To my knowledge, I haven’t hurt my vision, but I do wear glasses on occasion. I was farsighted when I was a kid and am now nearsighted, but only a little. I have night blindness, which makes driving at night distressing.
Excluding sight, what two other senses are your favourites?
The sense of smell is by far my favorite. I cook constantly, usually at least twice per day, and I think that’s why I love the sense of smell so much. It’s so intertwined with taste (I love food!), and I smell things constantly in the world that transport me to a forgotten memory. It’s lovely. My grandmother had a brain injury that robbed her of both her sense of smell and taste, and I think that’s probably the worst that could happen with respect to your senses. I actually don’t think losing hearing would be very tragic so long as you once had hearing. I had two deaf uncles who had been deaf since toddlerhood. Their perception of sarcasm was severely diminished. I always thought that was really sad—to have a marred sense of humor. The loss of sight would just annoy me more than anything.
5 most pleasant things to look at:
1. A lush garden, ripe with food.
2. Someone owning a moment, like a victory or having a crowd hang on their every word.
3. Where the nape of someone’s neck meets their hairline.
4. Happiness on a person’s face, an unstoppable laugh.
5. Undeveloped land.
5 least pleasant things to look at:
1. Ignorant people content with their ignorance.
3. Accumulation (of wealth, gadgets, cars, etc., etc. Much to the detriment of my current profession, I know!).
4. Subdivisions! Blagh!
5. Pain (physical or emotional, animal or human).
Who is the most inspiring woman you know and why?

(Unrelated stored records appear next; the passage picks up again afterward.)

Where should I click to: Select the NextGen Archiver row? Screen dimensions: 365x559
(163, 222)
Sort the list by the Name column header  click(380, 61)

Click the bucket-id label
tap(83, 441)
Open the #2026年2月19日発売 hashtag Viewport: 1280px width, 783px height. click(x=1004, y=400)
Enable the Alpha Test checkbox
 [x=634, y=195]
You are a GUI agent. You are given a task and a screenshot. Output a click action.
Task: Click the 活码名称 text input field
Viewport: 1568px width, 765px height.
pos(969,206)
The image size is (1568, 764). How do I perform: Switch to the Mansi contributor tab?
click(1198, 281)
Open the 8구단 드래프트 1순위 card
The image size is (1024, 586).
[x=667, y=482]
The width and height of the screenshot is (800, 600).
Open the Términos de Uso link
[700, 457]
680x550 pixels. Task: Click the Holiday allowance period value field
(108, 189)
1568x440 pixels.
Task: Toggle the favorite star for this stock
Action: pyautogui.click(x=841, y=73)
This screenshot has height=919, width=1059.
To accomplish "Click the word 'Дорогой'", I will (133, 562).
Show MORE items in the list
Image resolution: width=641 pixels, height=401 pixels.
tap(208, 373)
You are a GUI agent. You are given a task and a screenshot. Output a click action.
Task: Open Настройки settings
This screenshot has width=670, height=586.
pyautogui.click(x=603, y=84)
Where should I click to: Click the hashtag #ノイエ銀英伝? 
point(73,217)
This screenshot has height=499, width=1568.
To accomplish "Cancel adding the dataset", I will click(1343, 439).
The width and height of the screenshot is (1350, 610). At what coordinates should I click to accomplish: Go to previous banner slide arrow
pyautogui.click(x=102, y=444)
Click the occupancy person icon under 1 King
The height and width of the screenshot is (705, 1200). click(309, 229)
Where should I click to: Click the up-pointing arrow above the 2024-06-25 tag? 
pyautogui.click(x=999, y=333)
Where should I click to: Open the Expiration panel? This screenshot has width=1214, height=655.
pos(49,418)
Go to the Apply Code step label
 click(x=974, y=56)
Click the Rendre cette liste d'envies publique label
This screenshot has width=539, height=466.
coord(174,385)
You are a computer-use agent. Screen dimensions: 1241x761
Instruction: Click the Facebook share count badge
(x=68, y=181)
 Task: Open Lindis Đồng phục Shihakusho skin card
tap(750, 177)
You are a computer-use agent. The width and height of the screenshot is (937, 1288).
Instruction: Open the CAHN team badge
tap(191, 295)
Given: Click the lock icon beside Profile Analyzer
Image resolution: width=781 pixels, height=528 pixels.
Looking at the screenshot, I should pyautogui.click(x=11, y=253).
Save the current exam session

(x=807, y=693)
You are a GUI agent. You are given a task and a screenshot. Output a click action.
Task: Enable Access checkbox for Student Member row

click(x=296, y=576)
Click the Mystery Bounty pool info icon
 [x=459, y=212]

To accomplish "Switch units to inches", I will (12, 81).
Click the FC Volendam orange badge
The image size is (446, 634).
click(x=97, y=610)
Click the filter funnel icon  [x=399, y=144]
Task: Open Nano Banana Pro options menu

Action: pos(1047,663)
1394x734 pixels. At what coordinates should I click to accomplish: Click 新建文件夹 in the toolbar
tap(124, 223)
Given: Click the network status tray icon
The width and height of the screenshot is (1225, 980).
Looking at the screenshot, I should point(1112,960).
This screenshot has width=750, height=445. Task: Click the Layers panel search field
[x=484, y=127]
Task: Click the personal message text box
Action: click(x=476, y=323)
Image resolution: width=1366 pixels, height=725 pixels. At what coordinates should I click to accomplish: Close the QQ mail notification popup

My grandmother is probably the most inspiring woman I personally know. She was in a really tragic car wreck in 1987, in a coma for a few weeks with severe brain damage, meaning that I don’t really remember her former self. She’s a southern hick with a penchant for listening to dreadful country music, but she’s was a masterful banjo and piano player. My mom raised me by herself and is devoid of any artistry whatsoever, so I really gravitated towards my grandmother for her musical proclivities. She was also a really gifted carpenter who owned more power tools than most men and could probably build you a better deck, too. She’s humble, incapable of prejudice and an excellent listener.
What is your favourite thing about yourself?
My eagerness to learn.
What is on your bedroom walls currently?
Some shelves I’ve made from old books I picked out of the giveaway bins at a bookstore.
Favourite clothing / accessory / product at the moment?
I have some lavender leather boots I got a couple of years ago while living in Germany, and I could live in them! I don’t know what brand they are, something British, I believe, but they’re lovely, and I insist they go with everything!
Favourite artist at the moment:
Oh mother! I love so many. I’d probably say Zan Von Zed because I found her work just a couple of months ago, and it’s just so lovely and unique. There are a lot of artists who I just go gaga over, though.
And finally, any words of advice for people stepping into the creative sector?
Oh dear. Be prepared to work harder than you ever have and see minimal financial gain for doing so! That social life’s gotta go too! In seriousness, though, it’s really difficult. It’s, like, two steps forward and about twenty back. Or at least it feels that way most days. Creativity can manifest itself in so many ways in the world, though, so there are a lot of outlets that can lead to a satisfying career. As a freelance artist, I’ve found that I’m always on. I’m writing e-mails at five in the morning. I’m sending quotes at dinner with friends. There’s no off time. This causes some major amounts of frustration at times. You sit around calculating how many hours a day you spend painting, drawing, sketching, promoting, advertising, updating, adding, editing your work, and realize your hourly wage and want to pull all your hair out. Really the only advice I can give to a creative-driven person is the same advice I’d give to anyone anywhere: Never stop.